- **Tugas Anda**
Terjemahkan kalimat berikut dari kutipan teks tentang smelter Freeport ke dalam bahasa Inggris: "Permintaan ini beriringan dengan rencana pemerintah yang akan menambah jumlah saham milik Indonesia di PTFI menjadi 61% pada 2041."

:: Kutipan Teks ::

Wujudkan Program Hilirisasi, Pemerintah Minta PTFI Bangun Smelter di Timika

Jum'at, 31 Mei 2024 - 23:17 WIB
Menteri Investasi/Kepala Badan Koordinasi Penanaman Modal (BKPM) Bahlil Lahadalia memberikan kuliah umum di Universitas Islam As Syafiiyah, Bekasi. Foto/istimewa
JAKARTA - Menteri Investasi/Kepala Badan Koordinasi Penanaman Modal (BKPM) Bahlil Lahadalia menyampaikan smelter PT Freeport Indonesia (PTFI) dengan nilai investasi USD3 miliar di Gresik, Jawa Timur mulai beroperasi pada 1 Juli 2024.

“Mulai 1 Juli ke depan, pabrik Freeport akan mengolah konsentrat tembaga dari Timika di Gresik. Dalam satu tahun, pabrik ini akan menghasilkan 60 ton emas murni, 400.000 ton katoda tembaga, dan berbagai produk turunan lainnya,” ungkap Bahlil dalam kuliah umum yang digelar di Universitas Islam As Syafi'iyah, Bekasi, Jumat (31/5/2024).

Bahlil melanjutkan, saat ini pemerintah Indonesia juga tengah mendorong PTFI untuk membangun smelter di Timika, Papua Tengah, dekat dengan tambang Freeport. Permintaan ini beriringan dengan rencana pemerintah yang akan menambah jumlah saham milik Indonesia di PTFI menjadi 61% pada 2041.





“Kita sedang memikirkan, begitu aturannya keluar, kita akan mengakuisisi lagi sahamnya tambah 10%. Sekarang kan kita 51%, kita ingin Indonesia harus mayoritas lagi, negosiasinya sudah selesai dan Freeport setuju untuk penambahan saham 10% pada 2041 ke atas,” ucapnya.

Menurut Bahlil, pembangunan smelter dan proses divestasi saham Freeport merupakan bagian dari program hilirisasi pemerintah, yang merupakan salah satu strategi investasi yang dilakukan oleh negara untuk menciptakan lapangan pekerjaan di masa mendatang.

:::
:: Bahan yang Disediakan ::

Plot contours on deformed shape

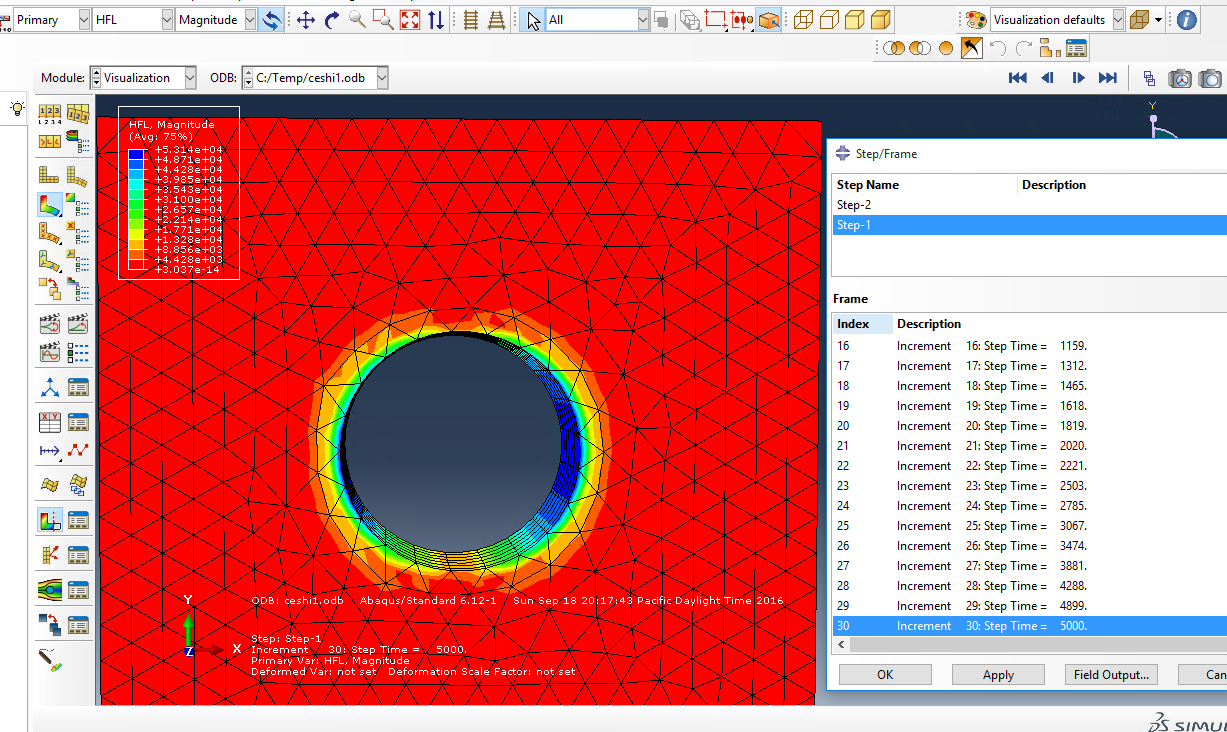click(50, 205)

:::

- **Hasil**
This request goes hand in hand with the government's plan to increase Indonesia's shareholding in PTFI to 61% in 2041.